### [Written request]
Copy every one of the entries below line for line, without changing a single character.

### [Raw records]
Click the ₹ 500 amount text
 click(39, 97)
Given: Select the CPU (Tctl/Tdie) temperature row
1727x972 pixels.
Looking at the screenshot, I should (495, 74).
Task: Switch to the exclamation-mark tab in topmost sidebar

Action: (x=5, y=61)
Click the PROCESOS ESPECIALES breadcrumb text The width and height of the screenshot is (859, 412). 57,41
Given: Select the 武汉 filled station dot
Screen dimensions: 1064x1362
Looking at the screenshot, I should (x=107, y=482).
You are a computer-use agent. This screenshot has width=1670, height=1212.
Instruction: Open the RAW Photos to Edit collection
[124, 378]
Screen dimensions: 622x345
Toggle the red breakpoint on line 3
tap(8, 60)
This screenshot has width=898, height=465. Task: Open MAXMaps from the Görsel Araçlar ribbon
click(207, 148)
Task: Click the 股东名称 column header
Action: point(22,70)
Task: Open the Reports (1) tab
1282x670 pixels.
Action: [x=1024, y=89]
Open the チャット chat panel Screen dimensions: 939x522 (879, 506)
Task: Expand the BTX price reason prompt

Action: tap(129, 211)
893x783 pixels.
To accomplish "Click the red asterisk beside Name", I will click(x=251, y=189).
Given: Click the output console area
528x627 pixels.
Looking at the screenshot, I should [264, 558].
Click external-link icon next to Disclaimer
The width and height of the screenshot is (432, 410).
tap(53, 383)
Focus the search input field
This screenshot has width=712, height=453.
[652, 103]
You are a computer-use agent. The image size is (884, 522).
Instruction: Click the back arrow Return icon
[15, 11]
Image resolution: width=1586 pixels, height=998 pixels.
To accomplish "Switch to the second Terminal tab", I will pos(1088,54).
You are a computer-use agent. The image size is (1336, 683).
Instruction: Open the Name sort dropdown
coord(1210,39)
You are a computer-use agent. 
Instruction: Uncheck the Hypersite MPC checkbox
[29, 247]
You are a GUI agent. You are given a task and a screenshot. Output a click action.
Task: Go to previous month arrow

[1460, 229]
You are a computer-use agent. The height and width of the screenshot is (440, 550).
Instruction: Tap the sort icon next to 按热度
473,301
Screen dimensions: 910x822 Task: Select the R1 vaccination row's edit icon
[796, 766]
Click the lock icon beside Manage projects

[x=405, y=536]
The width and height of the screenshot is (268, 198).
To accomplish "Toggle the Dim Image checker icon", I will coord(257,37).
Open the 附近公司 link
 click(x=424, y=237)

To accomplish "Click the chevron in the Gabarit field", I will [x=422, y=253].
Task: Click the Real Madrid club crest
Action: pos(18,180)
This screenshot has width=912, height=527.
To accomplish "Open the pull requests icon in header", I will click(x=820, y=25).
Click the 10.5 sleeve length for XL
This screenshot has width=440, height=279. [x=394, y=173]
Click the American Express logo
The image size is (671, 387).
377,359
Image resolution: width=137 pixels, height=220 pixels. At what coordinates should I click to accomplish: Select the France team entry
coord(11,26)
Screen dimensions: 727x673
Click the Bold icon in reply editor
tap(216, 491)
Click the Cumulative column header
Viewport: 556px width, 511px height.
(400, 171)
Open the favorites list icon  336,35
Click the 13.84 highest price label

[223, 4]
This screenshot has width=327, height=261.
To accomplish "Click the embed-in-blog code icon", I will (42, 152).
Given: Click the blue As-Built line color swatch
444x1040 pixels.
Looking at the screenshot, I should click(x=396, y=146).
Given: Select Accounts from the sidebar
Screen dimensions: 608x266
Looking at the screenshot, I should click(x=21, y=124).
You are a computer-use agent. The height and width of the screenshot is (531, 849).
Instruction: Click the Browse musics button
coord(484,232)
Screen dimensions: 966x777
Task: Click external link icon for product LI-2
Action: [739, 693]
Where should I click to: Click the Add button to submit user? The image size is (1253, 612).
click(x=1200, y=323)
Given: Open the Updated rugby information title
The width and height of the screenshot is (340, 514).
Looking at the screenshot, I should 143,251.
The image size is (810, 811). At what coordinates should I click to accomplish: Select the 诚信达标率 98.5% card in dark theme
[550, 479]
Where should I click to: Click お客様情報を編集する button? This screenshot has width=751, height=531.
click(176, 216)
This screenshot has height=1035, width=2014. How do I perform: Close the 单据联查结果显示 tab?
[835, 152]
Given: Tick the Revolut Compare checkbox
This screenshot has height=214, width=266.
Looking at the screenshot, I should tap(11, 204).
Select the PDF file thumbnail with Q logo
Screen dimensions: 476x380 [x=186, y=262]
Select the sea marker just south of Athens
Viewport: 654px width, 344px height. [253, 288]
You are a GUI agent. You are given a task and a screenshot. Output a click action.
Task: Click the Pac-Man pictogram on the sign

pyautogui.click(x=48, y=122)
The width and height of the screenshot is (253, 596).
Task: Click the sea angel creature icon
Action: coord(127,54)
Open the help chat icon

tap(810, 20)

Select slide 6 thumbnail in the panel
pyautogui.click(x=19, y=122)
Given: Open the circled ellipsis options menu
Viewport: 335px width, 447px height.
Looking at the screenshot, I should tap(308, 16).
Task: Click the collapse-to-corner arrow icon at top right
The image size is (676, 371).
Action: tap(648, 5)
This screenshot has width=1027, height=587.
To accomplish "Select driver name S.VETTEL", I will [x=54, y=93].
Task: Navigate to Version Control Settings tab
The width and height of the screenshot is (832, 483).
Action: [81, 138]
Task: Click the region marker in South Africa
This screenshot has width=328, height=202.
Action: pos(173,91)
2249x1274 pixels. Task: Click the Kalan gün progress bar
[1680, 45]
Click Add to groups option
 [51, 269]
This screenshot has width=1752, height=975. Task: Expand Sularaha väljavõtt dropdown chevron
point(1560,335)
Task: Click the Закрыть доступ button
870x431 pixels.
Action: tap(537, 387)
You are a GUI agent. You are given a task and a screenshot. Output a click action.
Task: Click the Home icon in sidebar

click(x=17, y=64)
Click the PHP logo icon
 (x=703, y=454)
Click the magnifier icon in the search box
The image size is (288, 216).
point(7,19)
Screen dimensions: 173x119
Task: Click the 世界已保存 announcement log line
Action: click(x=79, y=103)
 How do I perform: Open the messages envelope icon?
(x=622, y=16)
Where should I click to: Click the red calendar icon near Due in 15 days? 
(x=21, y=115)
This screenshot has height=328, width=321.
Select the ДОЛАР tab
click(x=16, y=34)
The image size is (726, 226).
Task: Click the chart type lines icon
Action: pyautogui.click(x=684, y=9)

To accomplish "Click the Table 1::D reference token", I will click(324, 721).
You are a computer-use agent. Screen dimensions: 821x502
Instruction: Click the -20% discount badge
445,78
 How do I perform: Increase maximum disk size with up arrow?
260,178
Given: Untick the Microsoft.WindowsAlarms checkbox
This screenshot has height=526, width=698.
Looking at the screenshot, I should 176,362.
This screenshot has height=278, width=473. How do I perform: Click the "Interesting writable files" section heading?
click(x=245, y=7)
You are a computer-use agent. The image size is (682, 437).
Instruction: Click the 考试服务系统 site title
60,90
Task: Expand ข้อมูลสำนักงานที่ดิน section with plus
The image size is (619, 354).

### [Response to this exercise]
Click the ₹ 500 amount text
 click(39, 97)
Given: Select the CPU (Tctl/Tdie) temperature row
1727x972 pixels.
Looking at the screenshot, I should (495, 74).
Task: Switch to the exclamation-mark tab in topmost sidebar

Action: (x=5, y=61)
Click the PROCESOS ESPECIALES breadcrumb text The width and height of the screenshot is (859, 412). 57,41
Given: Select the 武汉 filled station dot
Screen dimensions: 1064x1362
Looking at the screenshot, I should (x=107, y=482).
You are a computer-use agent. This screenshot has width=1670, height=1212.
Instruction: Open the RAW Photos to Edit collection
[124, 378]
Screen dimensions: 622x345
Toggle the red breakpoint on line 3
tap(8, 60)
This screenshot has width=898, height=465. Task: Open MAXMaps from the Görsel Araçlar ribbon
click(207, 148)
Task: Click the 股东名称 column header
Action: point(22,70)
Task: Open the Reports (1) tab
1282x670 pixels.
Action: [x=1024, y=89]
Open the チャット chat panel Screen dimensions: 939x522 (879, 506)
Task: Expand the BTX price reason prompt

Action: tap(129, 211)
893x783 pixels.
To accomplish "Click the red asterisk beside Name", I will click(x=251, y=189).
Given: Click the output console area
528x627 pixels.
Looking at the screenshot, I should [264, 558].
Click external-link icon next to Disclaimer
The width and height of the screenshot is (432, 410).
tap(53, 383)
Focus the search input field
This screenshot has width=712, height=453.
[652, 103]
You are a computer-use agent. The image size is (884, 522).
Instruction: Click the back arrow Return icon
[15, 11]
Image resolution: width=1586 pixels, height=998 pixels.
To accomplish "Switch to the second Terminal tab", I will pos(1088,54).
You are a computer-use agent. The image size is (1336, 683).
Instruction: Open the Name sort dropdown
coord(1210,39)
You are a computer-use agent. 
Instruction: Uncheck the Hypersite MPC checkbox
[29, 247]
You are a GUI agent. You are given a task and a screenshot. Output a click action.
Task: Go to previous month arrow

[1460, 229]
You are a computer-use agent. The height and width of the screenshot is (440, 550).
Instruction: Tap the sort icon next to 按热度
473,301
Screen dimensions: 910x822 Task: Select the R1 vaccination row's edit icon
[796, 766]
Click the lock icon beside Manage projects

[x=405, y=536]
The width and height of the screenshot is (268, 198).
To accomplish "Toggle the Dim Image checker icon", I will coord(257,37).
Open the 附近公司 link
 click(x=424, y=237)

To accomplish "Click the chevron in the Gabarit field", I will [x=422, y=253].
Task: Click the Real Madrid club crest
Action: pos(18,180)
This screenshot has width=912, height=527.
To accomplish "Open the pull requests icon in header", I will click(x=820, y=25).
Click the 10.5 sleeve length for XL
This screenshot has width=440, height=279. [x=394, y=173]
Click the American Express logo
The image size is (671, 387).
377,359
Image resolution: width=137 pixels, height=220 pixels. At what coordinates should I click to accomplish: Select the France team entry
coord(11,26)
Screen dimensions: 727x673
Click the Bold icon in reply editor
tap(216, 491)
Click the Cumulative column header
Viewport: 556px width, 511px height.
(400, 171)
Open the favorites list icon  336,35
Click the 13.84 highest price label

[223, 4]
This screenshot has width=327, height=261.
To accomplish "Click the embed-in-blog code icon", I will (42, 152).
Given: Click the blue As-Built line color swatch
444x1040 pixels.
Looking at the screenshot, I should click(x=396, y=146).
Given: Select Accounts from the sidebar
Screen dimensions: 608x266
Looking at the screenshot, I should click(x=21, y=124).
You are a computer-use agent. The height and width of the screenshot is (531, 849).
Instruction: Click the Browse musics button
coord(484,232)
Screen dimensions: 966x777
Task: Click external link icon for product LI-2
Action: [739, 693]
Where should I click to: Click the Add button to submit user? The image size is (1253, 612).
click(x=1200, y=323)
Given: Open the Updated rugby information title
The width and height of the screenshot is (340, 514).
Looking at the screenshot, I should 143,251.
The image size is (810, 811). At what coordinates should I click to accomplish: Select the 诚信达标率 98.5% card in dark theme
[550, 479]
Where should I click to: Click お客様情報を編集する button? This screenshot has width=751, height=531.
click(176, 216)
This screenshot has height=1035, width=2014. How do I perform: Close the 单据联查结果显示 tab?
[835, 152]
Given: Tick the Revolut Compare checkbox
This screenshot has height=214, width=266.
Looking at the screenshot, I should tap(11, 204).
Select the PDF file thumbnail with Q logo
Screen dimensions: 476x380 [x=186, y=262]
Select the sea marker just south of Athens
Viewport: 654px width, 344px height. [253, 288]
You are a GUI agent. You are given a task and a screenshot. Output a click action.
Task: Click the Pac-Man pictogram on the sign

pyautogui.click(x=48, y=122)
The width and height of the screenshot is (253, 596).
Task: Click the sea angel creature icon
Action: coord(127,54)
Open the help chat icon

tap(810, 20)

Select slide 6 thumbnail in the panel
pyautogui.click(x=19, y=122)
Given: Open the circled ellipsis options menu
Viewport: 335px width, 447px height.
Looking at the screenshot, I should tap(308, 16).
Task: Click the collapse-to-corner arrow icon at top right
The image size is (676, 371).
Action: tap(648, 5)
This screenshot has width=1027, height=587.
To accomplish "Select driver name S.VETTEL", I will [x=54, y=93].
Task: Navigate to Version Control Settings tab
The width and height of the screenshot is (832, 483).
Action: [81, 138]
Task: Click the region marker in South Africa
This screenshot has width=328, height=202.
Action: pos(173,91)
2249x1274 pixels. Task: Click the Kalan gün progress bar
[1680, 45]
Click Add to groups option
 [51, 269]
This screenshot has width=1752, height=975. Task: Expand Sularaha väljavõtt dropdown chevron
point(1560,335)
Task: Click the Закрыть доступ button
870x431 pixels.
Action: tap(537, 387)
You are a GUI agent. You are given a task and a screenshot. Output a click action.
Task: Click the Home icon in sidebar

click(x=17, y=64)
Click the PHP logo icon
 (x=703, y=454)
Click the magnifier icon in the search box
The image size is (288, 216).
point(7,19)
Screen dimensions: 173x119
Task: Click the 世界已保存 announcement log line
Action: click(x=79, y=103)
 How do I perform: Open the messages envelope icon?
(x=622, y=16)
Where should I click to: Click the red calendar icon near Due in 15 days? 
(x=21, y=115)
This screenshot has height=328, width=321.
Select the ДОЛАР tab
click(x=16, y=34)
The image size is (726, 226).
Task: Click the chart type lines icon
Action: pyautogui.click(x=684, y=9)

To accomplish "Click the Table 1::D reference token", I will click(324, 721).
You are a computer-use agent. Screen dimensions: 821x502
Instruction: Click the -20% discount badge
445,78
 How do I perform: Increase maximum disk size with up arrow?
260,178
Given: Untick the Microsoft.WindowsAlarms checkbox
This screenshot has height=526, width=698.
Looking at the screenshot, I should 176,362.
This screenshot has height=278, width=473. How do I perform: Click the "Interesting writable files" section heading?
click(x=245, y=7)
You are a computer-use agent. The image size is (682, 437).
Instruction: Click the 考试服务系统 site title
60,90
Task: Expand ข้อมูลสำนักงานที่ดิน section with plus
The image size is (619, 354).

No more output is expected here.